Сказал и подумал: хорошо, что не слышит валиде, хотя ей все равно передадут, в гареме у стен есть уши, кизляр-ага все слышит. Где это видано, чтобы султан что-то обсуждал с наложницей, пусть даже хасеки?
– Ибрагим-пашу, кого же еще?
– Кого?
– Вы доверяете больше всего ему, больше, чем любому другому человеку на свете. Он умен, хорошо знает положение дел, у Ибрагим-паши налажены отношения с купцами, его любят в армии…
После таких слов кто мог бы обвинить Хуррем во враждебном отношении к Ибрагиму? На время все действительно затихло, после рождения Михримах Хуррем больше не пытались убить, во всяком случае, пока не пытались. А теперь Хуррем носила уже четвертого ребенка, и Зейнаб говорила, что снова будет мальчик. Счастливый Сулейман чувствовал себя именинником.
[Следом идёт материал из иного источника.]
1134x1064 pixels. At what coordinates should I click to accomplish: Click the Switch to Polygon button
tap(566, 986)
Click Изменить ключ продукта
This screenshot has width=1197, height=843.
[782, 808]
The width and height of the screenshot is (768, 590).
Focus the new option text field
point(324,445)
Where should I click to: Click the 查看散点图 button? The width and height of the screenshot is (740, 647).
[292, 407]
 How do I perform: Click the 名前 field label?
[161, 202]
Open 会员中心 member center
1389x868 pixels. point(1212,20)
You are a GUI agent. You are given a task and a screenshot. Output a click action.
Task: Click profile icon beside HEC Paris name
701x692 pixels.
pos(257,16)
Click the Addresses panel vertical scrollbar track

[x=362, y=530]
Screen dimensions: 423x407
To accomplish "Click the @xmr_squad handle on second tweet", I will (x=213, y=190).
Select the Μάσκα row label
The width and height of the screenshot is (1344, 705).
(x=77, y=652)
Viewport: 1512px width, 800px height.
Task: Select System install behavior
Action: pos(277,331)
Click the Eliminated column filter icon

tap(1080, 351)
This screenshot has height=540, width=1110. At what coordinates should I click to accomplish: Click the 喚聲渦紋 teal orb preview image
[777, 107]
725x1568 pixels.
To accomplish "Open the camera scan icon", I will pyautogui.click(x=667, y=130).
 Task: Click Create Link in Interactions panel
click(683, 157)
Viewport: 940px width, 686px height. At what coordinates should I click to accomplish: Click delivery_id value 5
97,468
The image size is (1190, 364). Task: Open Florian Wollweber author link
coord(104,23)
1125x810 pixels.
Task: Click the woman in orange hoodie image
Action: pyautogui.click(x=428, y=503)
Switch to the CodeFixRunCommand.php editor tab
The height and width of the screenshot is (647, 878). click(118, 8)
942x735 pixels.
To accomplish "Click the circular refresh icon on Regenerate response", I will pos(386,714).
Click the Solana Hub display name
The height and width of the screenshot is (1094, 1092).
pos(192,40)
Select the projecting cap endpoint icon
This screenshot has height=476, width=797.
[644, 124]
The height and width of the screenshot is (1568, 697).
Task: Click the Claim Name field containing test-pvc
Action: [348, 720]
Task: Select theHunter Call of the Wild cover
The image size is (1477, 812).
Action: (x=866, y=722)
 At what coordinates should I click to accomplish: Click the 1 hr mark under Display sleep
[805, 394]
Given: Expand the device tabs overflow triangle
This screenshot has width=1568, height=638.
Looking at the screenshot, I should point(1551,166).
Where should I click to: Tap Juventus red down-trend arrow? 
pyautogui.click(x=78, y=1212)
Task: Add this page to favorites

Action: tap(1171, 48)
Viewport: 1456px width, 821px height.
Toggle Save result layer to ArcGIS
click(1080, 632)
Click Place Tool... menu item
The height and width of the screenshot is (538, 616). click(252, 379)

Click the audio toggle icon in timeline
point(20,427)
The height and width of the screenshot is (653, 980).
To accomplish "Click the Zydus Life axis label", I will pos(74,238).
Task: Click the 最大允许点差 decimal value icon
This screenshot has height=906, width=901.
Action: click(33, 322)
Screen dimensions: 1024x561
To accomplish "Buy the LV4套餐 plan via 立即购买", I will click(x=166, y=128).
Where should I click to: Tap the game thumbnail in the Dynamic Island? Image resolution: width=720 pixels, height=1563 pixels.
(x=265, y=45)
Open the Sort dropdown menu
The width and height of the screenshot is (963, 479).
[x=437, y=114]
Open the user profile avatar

– Но Ибрагим не согласится…
Хуррем хотелось закричать, что спрашивать необязательно, любой был бы счастлив таким назначением, но она сдержалась, ни к чему выдавать истинное отношение к греку.
В ее совете кроме понимания реального положения дел и того, что по совету или без Сулейман все равно назначит Ибрагима визирем, был еще и расчет, что при новой должности греку будет некогда задумываться о доставлении неприятностей ей и детям. Ибрагим подчеркнуто выделял Мустафу, чем весьма радовал Махидевран. Если станет визирем, то баш-кадина и вовсе почувствует поддержку.